CNBC Trading on Twitter - See Complete Coverage
CNBC Trading on Twitter - See Complete Coverage

“This is a true worst-case, and the industry will be paying for it for years,” BP subcontractor Grindal, aka @jgrindal, tweeted early the morning of May 26, as plans for the Top Kill capping effort—in which heavy drilling fluids were used to try to plug the blown-out deepwater spill—were underway. Hours and dozens of tweets later, he reported a problem: “Flowrate is the major variable right now. This is what is giving engr's headaches.”

A few hours after that, Grindal tweeted that BP had shut him down: “Wow, just got a scathing call from mgmt, requesting I tone down my twitter info.” He then remained silent until May 29—when BP confirmed the failure of the Top Kill operation and the company’s shares plummeted 15 percent.

Grindal, who is in his late 20s, said in a series of telephone interviews that he attempted to honor the non-disclosure agreement he had signed as part of his work for BP. “I didn’t release anything confidential or secret,” he said.

Still, he added, “there were things that American people wanted answers to that BP wasn’t providing, and I thought I could shed light with what was actually going on so they could understand it.”

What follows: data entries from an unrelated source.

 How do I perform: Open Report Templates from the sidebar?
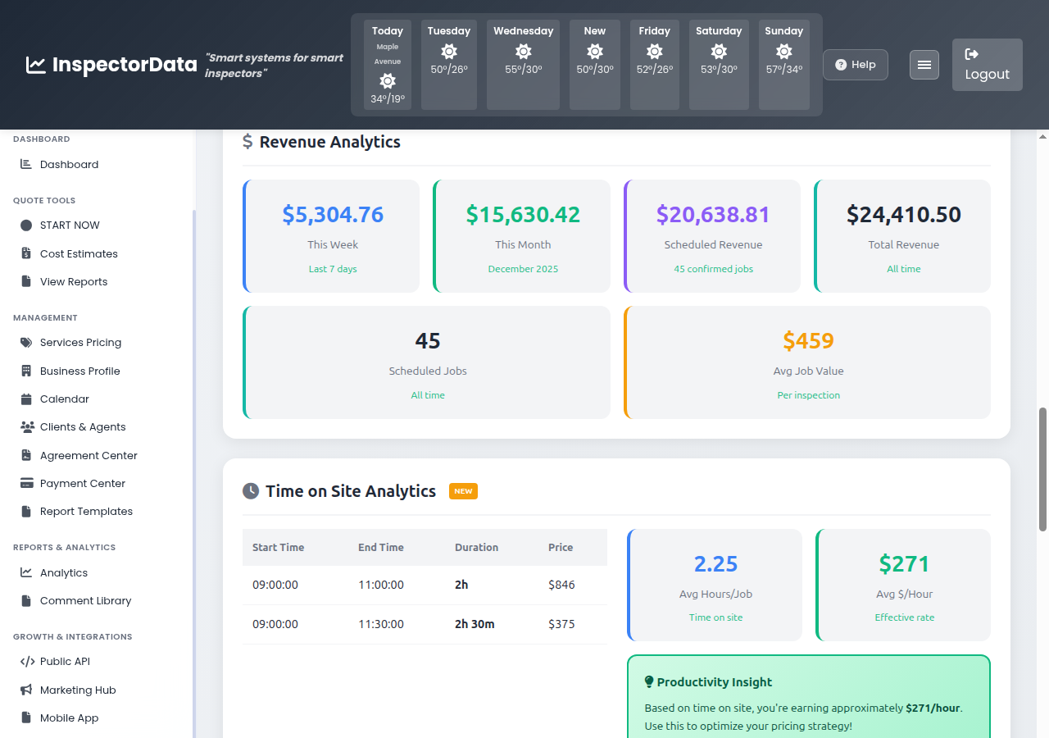click(x=86, y=511)
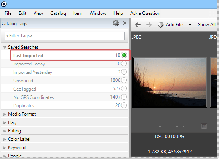
Task: Open the Item menu
Action: point(78,13)
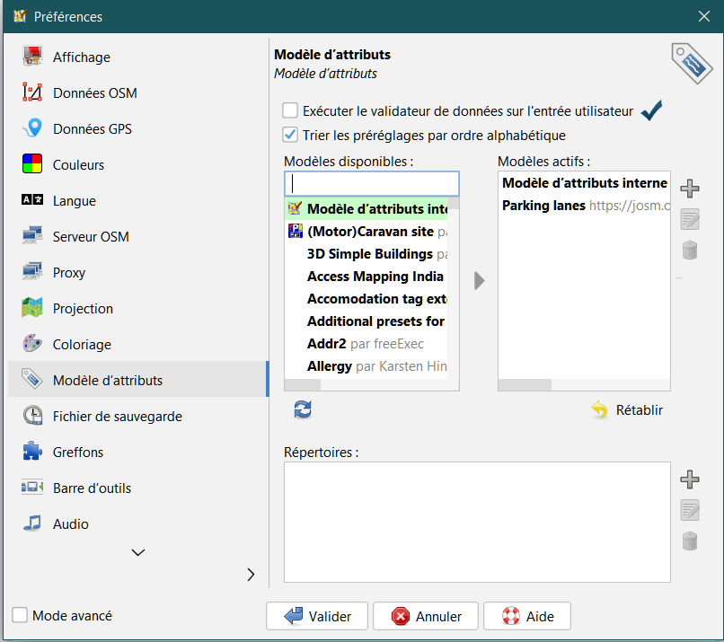Click the edit icon beside Modèles actifs
724x642 pixels.
click(690, 219)
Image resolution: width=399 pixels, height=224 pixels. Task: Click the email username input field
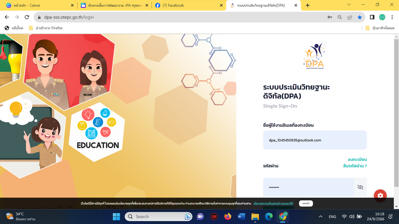(315, 140)
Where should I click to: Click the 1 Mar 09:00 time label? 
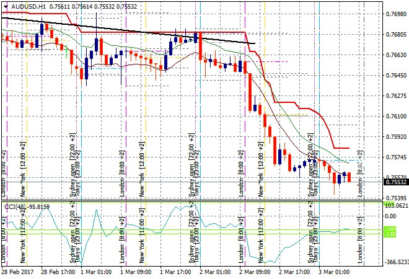[135, 272]
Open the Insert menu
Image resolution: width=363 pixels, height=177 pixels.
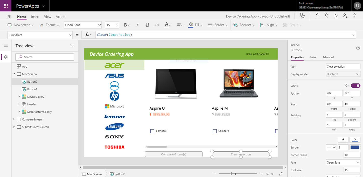coord(35,16)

BP declined to comment on Grindal’s viewpoint or his tweets. But in recent securities filings, the company has acknowledged that, among many other investigations and lawsuits, both the U.S. Securities and Exchange Commission and the Department of Justice are probing “securities matters” in relation to the April oil spill.

Those probes, someone familiar with the matter has said, is focused on whether anyone engaged in any insider trading of BP shares during the cleanup efforts, and whether the company disclosed material information in a timely and accurate way. Spokespeople for the SEC and the Justice Department declined to comment.

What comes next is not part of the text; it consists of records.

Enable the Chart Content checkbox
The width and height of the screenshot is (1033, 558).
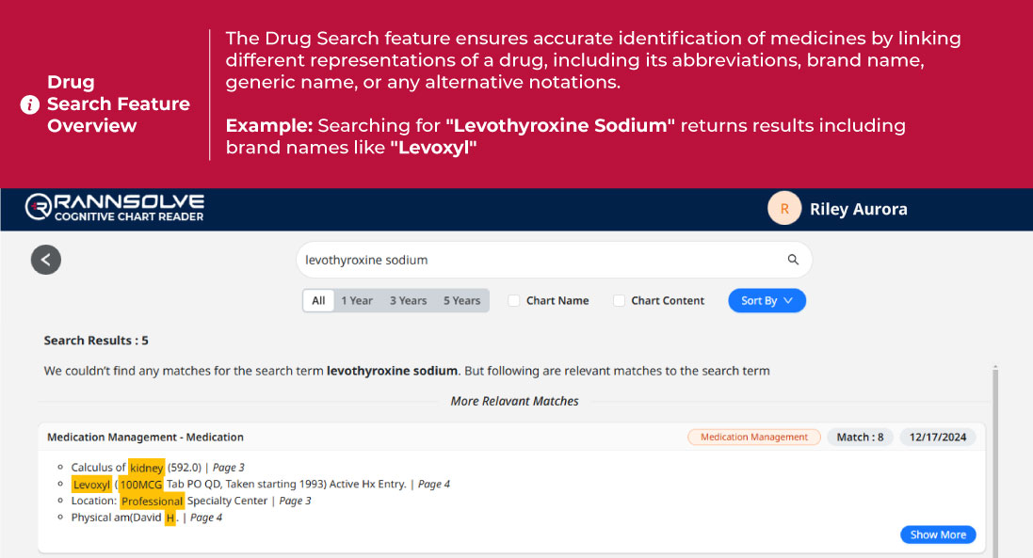pos(619,301)
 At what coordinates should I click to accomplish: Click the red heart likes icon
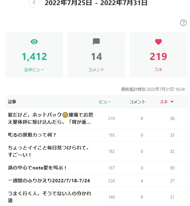tap(158, 42)
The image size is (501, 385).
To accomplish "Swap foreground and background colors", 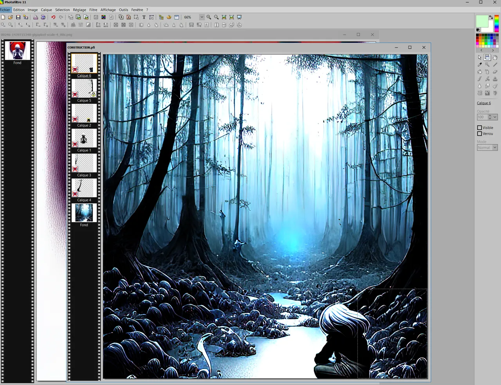I will click(x=491, y=17).
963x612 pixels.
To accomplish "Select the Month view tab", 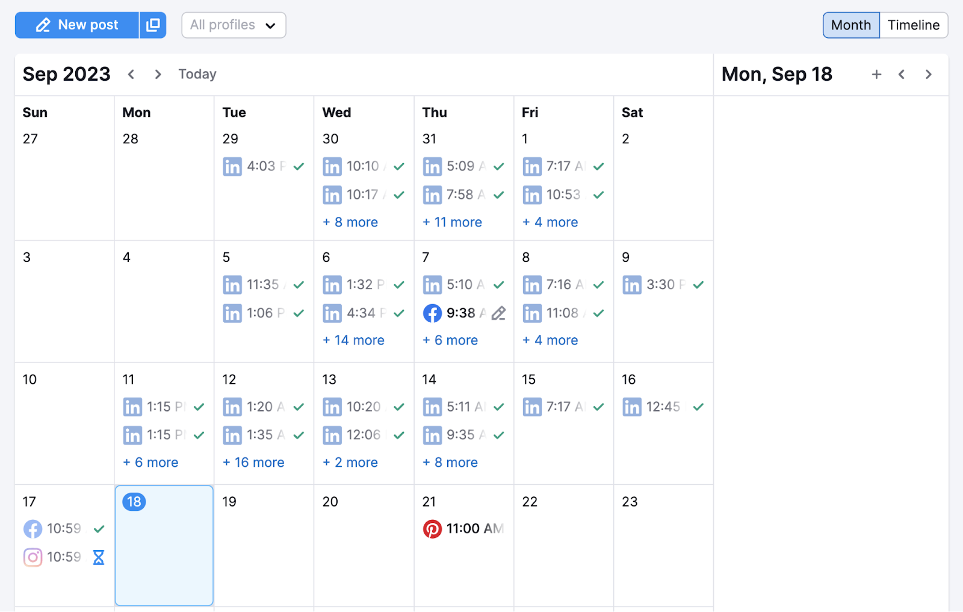I will pos(850,25).
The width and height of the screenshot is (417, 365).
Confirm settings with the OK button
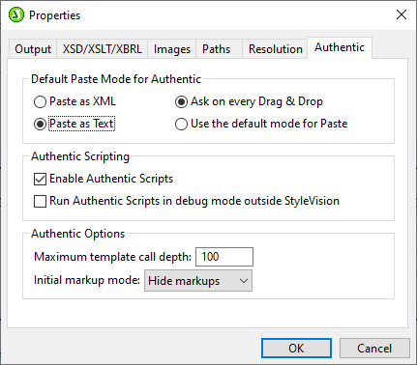coord(296,348)
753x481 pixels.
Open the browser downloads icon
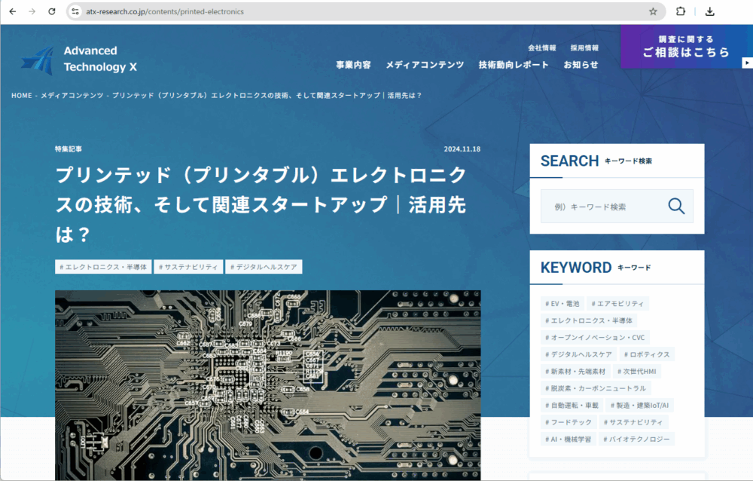tap(709, 11)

Grindal, who declined to elaborate on whether he’s faced any legal ramifications as a result of his tweeting, said in e-mails that he has never owned BP securities. But even in the absence of trading BP shares, a subcontractor who tweeted during material events could find him or herself in a bad spot, say securities lawyers.

Twitter
Loic Venance | AFP | Getty Images
Twitter

That’s because even if the subcontractor never traded, he or she may well have violated their confidentiality agreement with the company, they say—a breach that could be litigated in state court. Nonetheless, they add that when it comes to information leaks, there’s a lot of gray area—including what constitutes materiality, for which there’s no hard-and-fast definition.

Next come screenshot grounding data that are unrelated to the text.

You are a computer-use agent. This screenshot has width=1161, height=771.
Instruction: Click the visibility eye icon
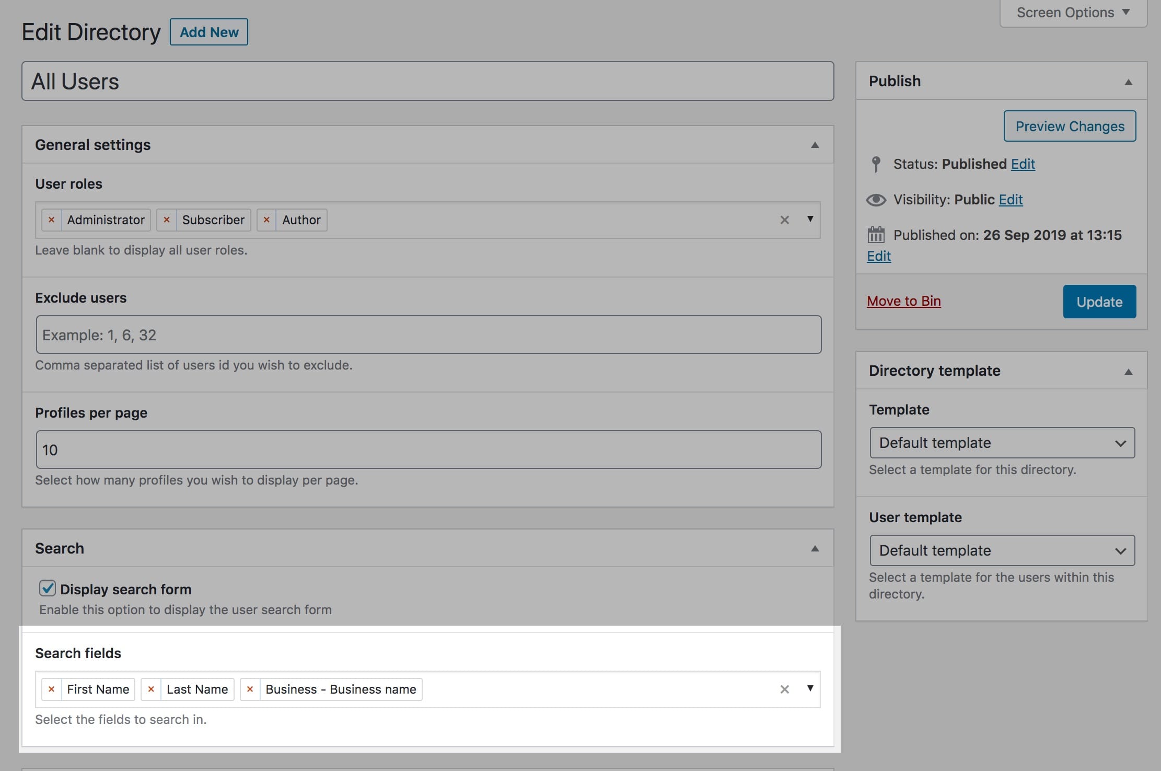pyautogui.click(x=876, y=199)
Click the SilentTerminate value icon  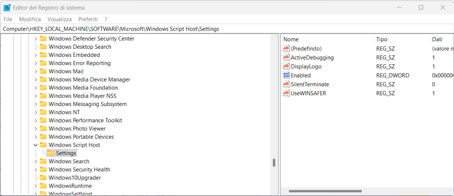point(286,84)
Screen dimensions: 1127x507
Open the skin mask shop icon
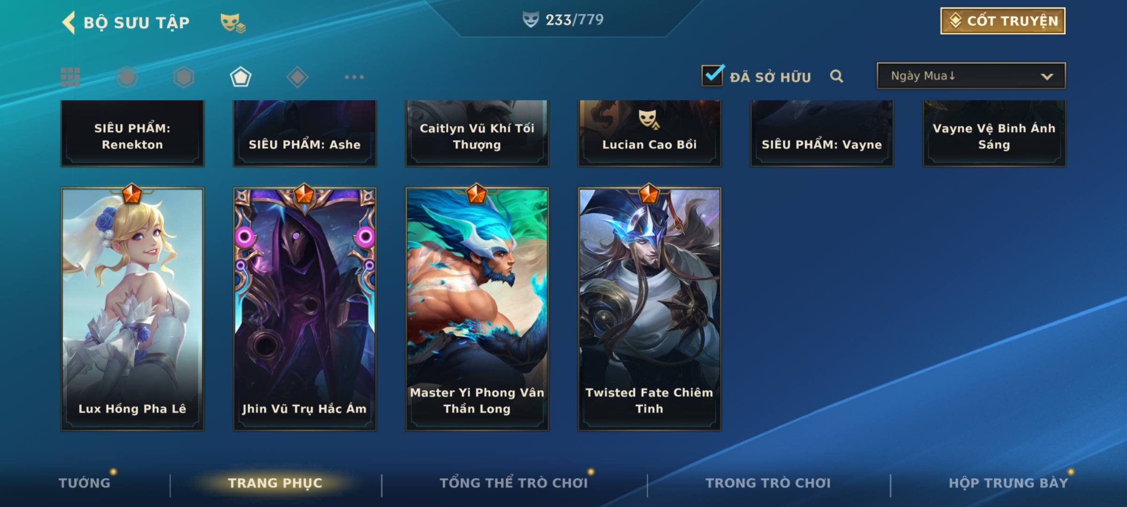coord(233,23)
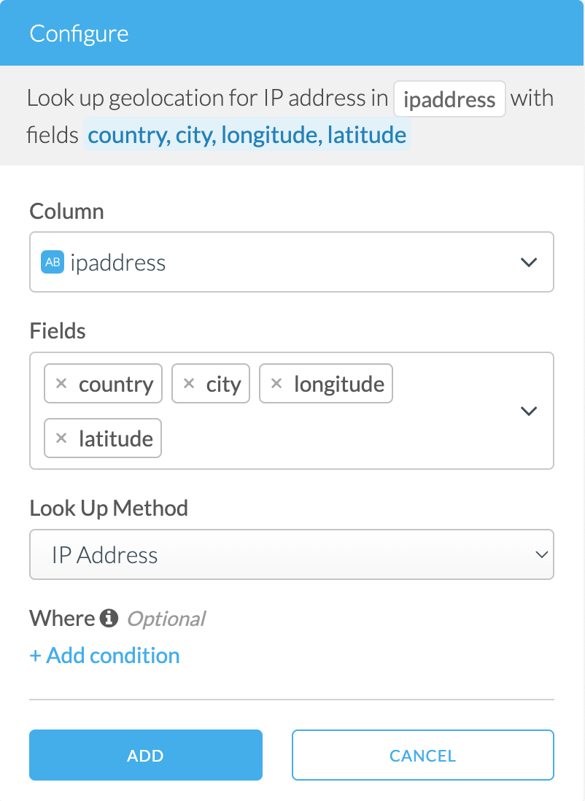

“It depends on whether he has material information or just a little piece that would not be important to the ordinary investor,” said Harvey Goldschmid, a Columbia University Law School professor and former SEC Commissioner.

Media organizations and third-party bloggers who have no professional or family relationship to the company in question tend to enjoy the freedom to disseminate whatever information they want, say lawyers.

Bloomberg News, for instance, which in recent months broke news of both Walt Disney and Transocean earnings well before their scheduled releases after finding the information buried on corporate websites, appears to be within its rights to disseminate such information, lawyers say.

They add that the same probably goes for Selerity, a data company that used similar means to reveal Microsoft’s earnings via the stock site StockTwits in late January—or any individual who comes across material information and, in the absence of trading in advance, shares it with the world.

Spokespeople for Disney and Microsoft did not respond to requests for comment.